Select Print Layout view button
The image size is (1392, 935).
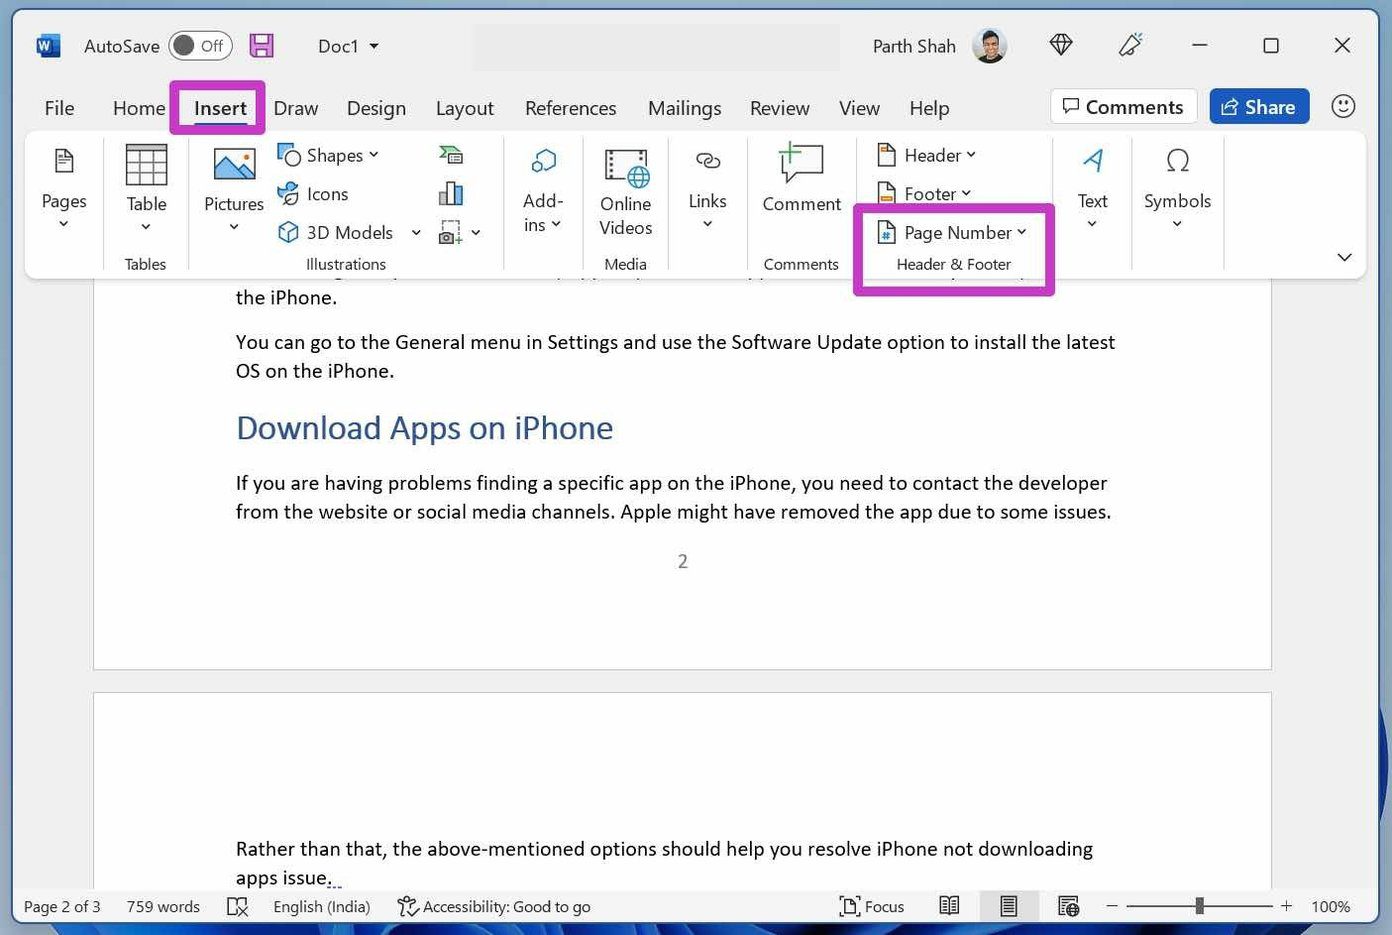tap(1008, 906)
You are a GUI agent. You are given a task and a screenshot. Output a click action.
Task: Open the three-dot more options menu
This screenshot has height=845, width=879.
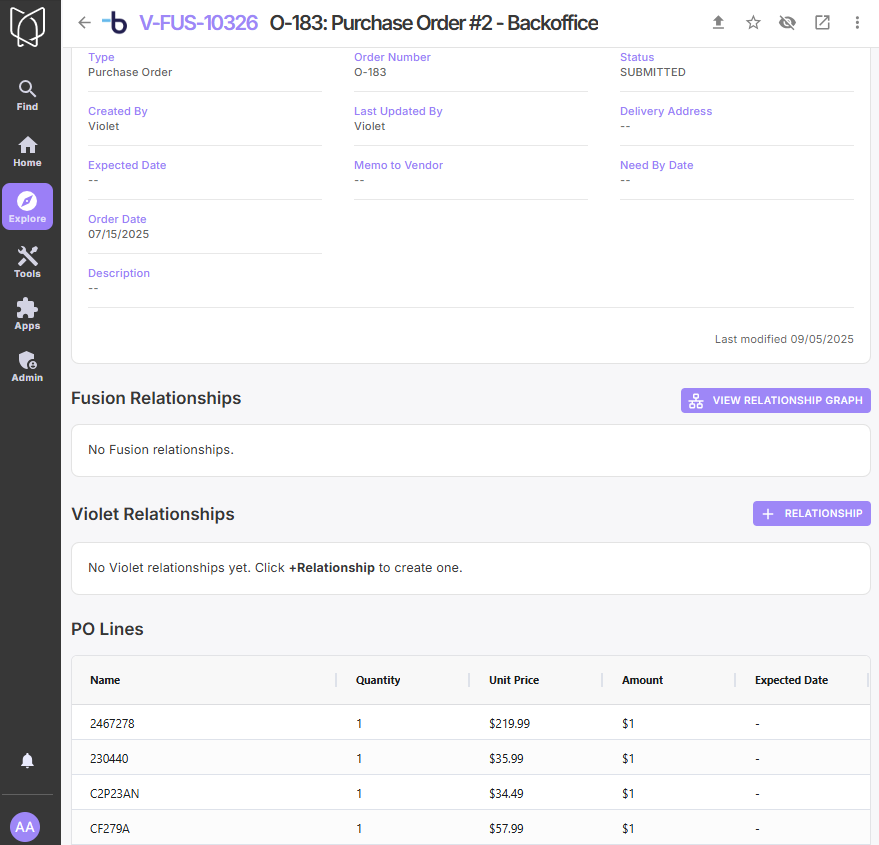(857, 23)
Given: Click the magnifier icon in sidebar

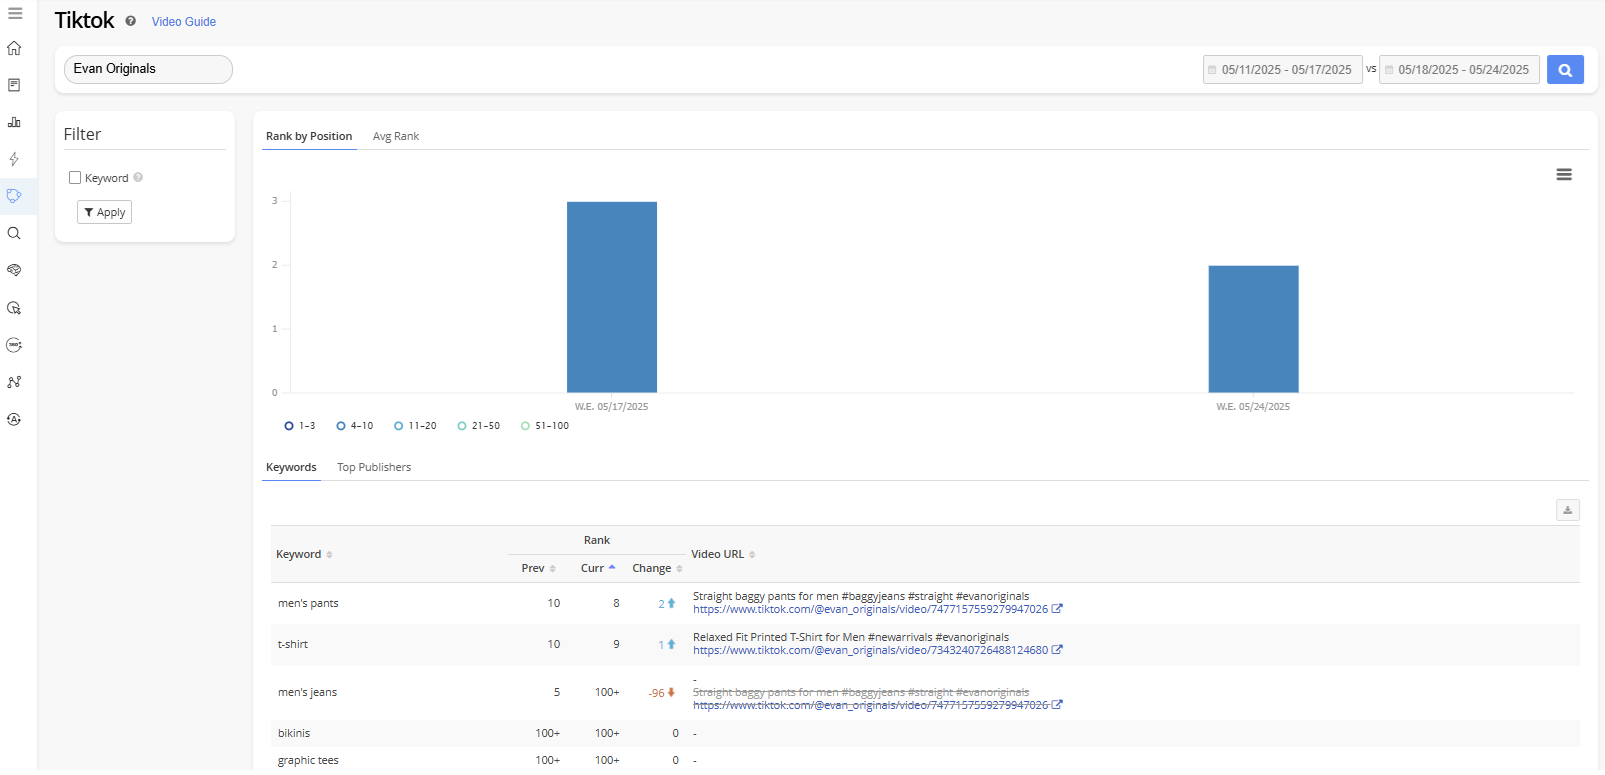Looking at the screenshot, I should [x=14, y=233].
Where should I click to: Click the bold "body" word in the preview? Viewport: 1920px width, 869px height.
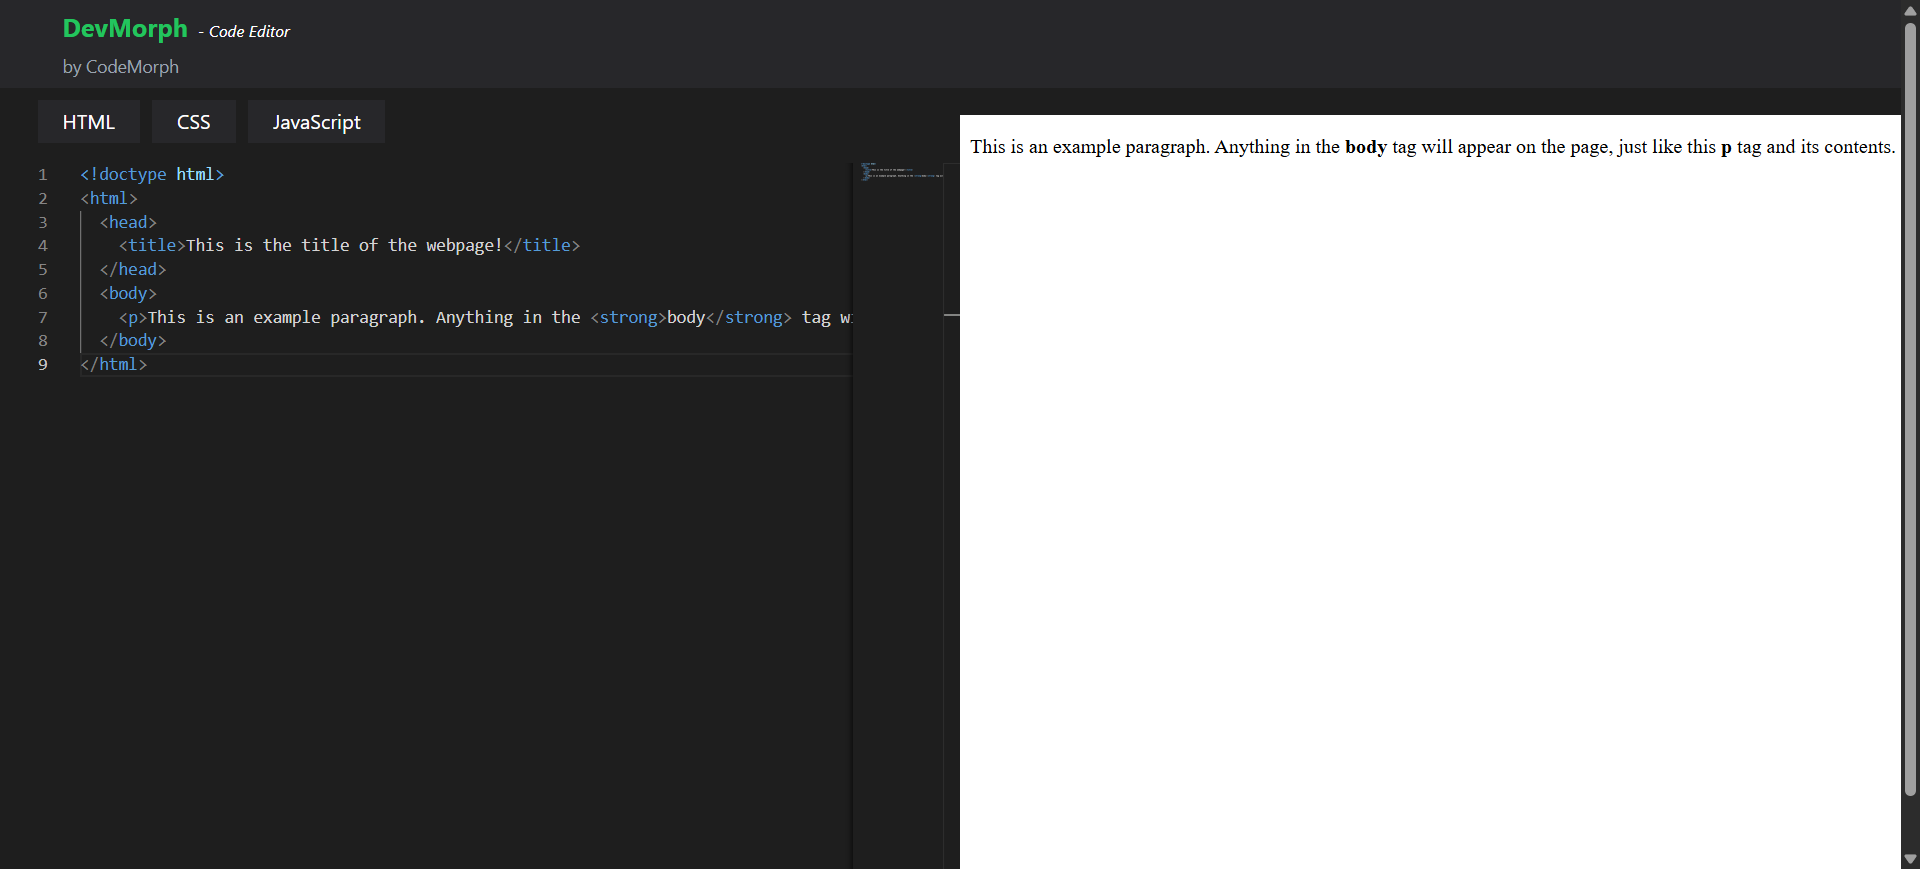click(x=1365, y=147)
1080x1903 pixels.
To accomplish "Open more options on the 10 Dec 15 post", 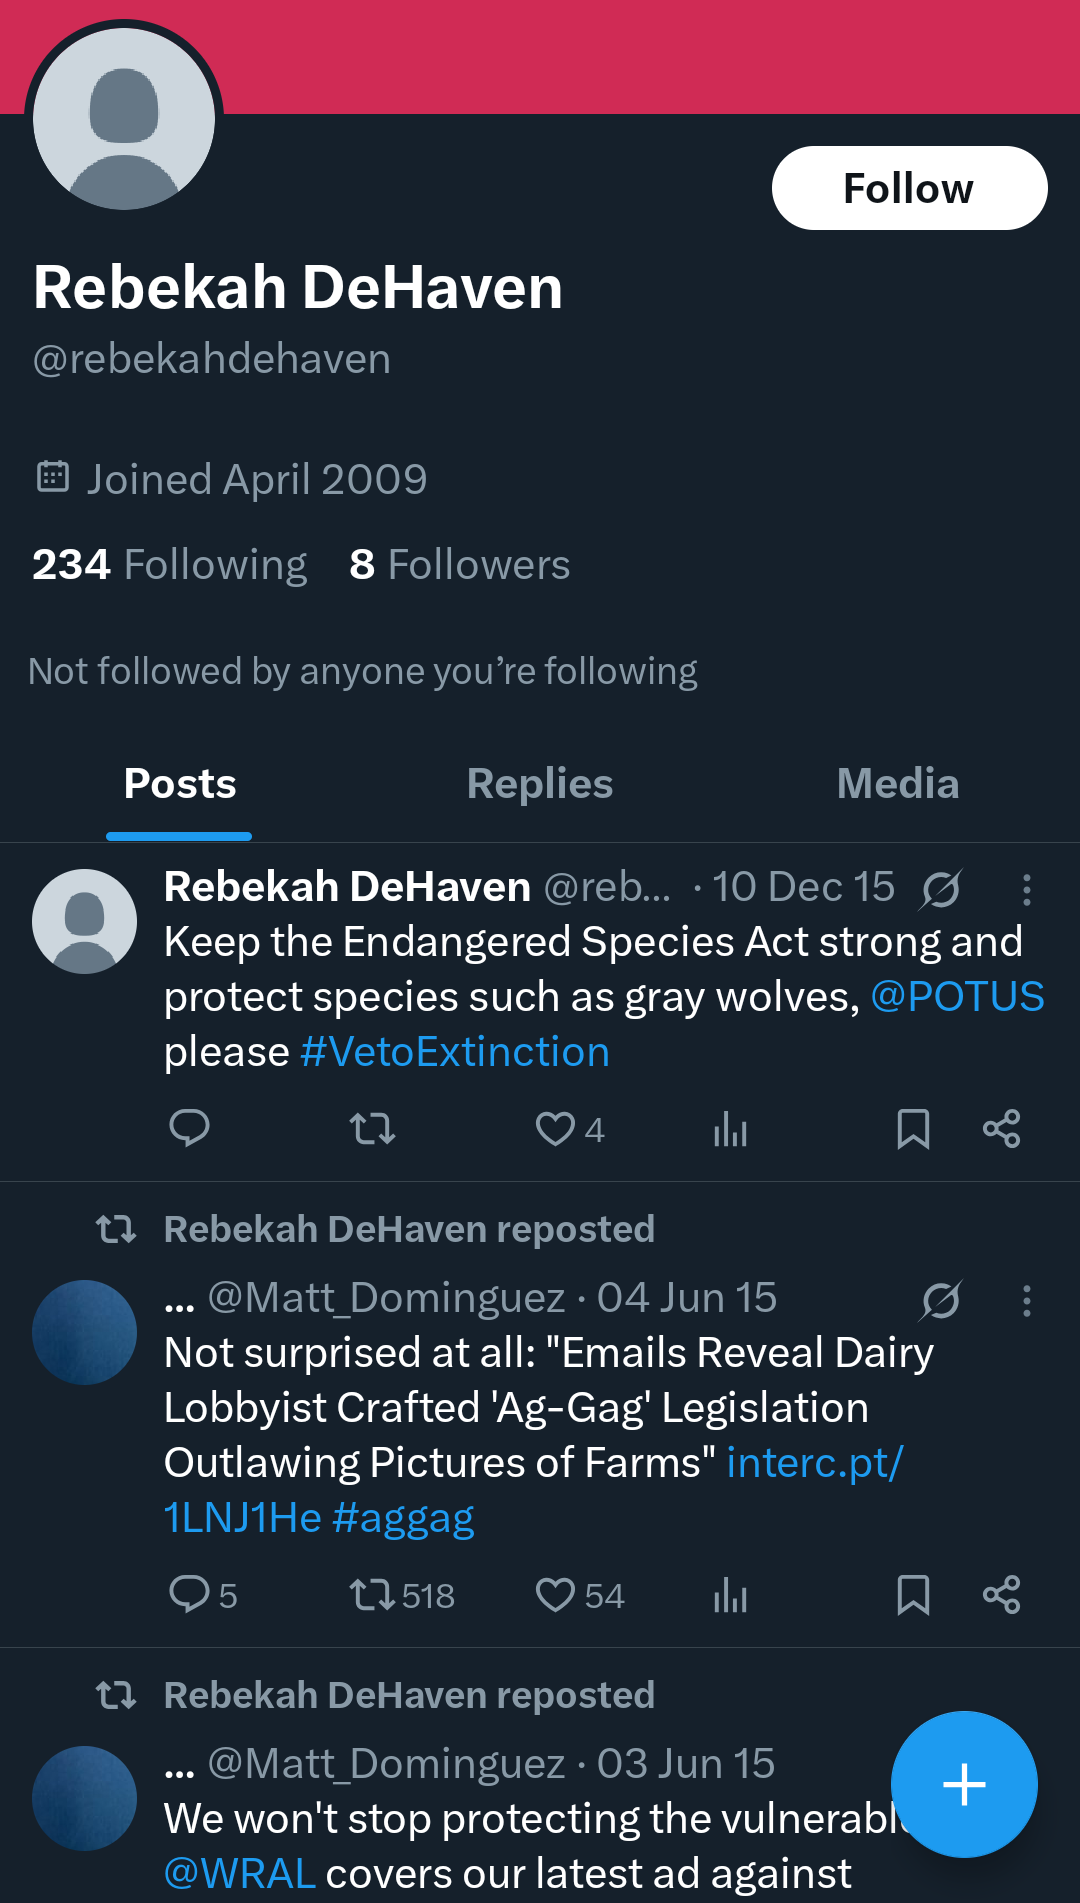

**Your assignment:** The lines to write out run from the one containing "This screenshot has height=845, width=879." through the final line of the material above, both included; write them out exactly, with no pictures.

**Solution to the problem:**
This screenshot has height=845, width=879.
(857, 23)
Given: Click the magnifier icon in sidebar

Looking at the screenshot, I should [x=14, y=233].
Where should I click to: Click the bold "body" word in the preview? Viewport: 1920px width, 869px height.
click(x=1365, y=147)
1080x1903 pixels.
To accomplish "Open more options on the 10 Dec 15 post", 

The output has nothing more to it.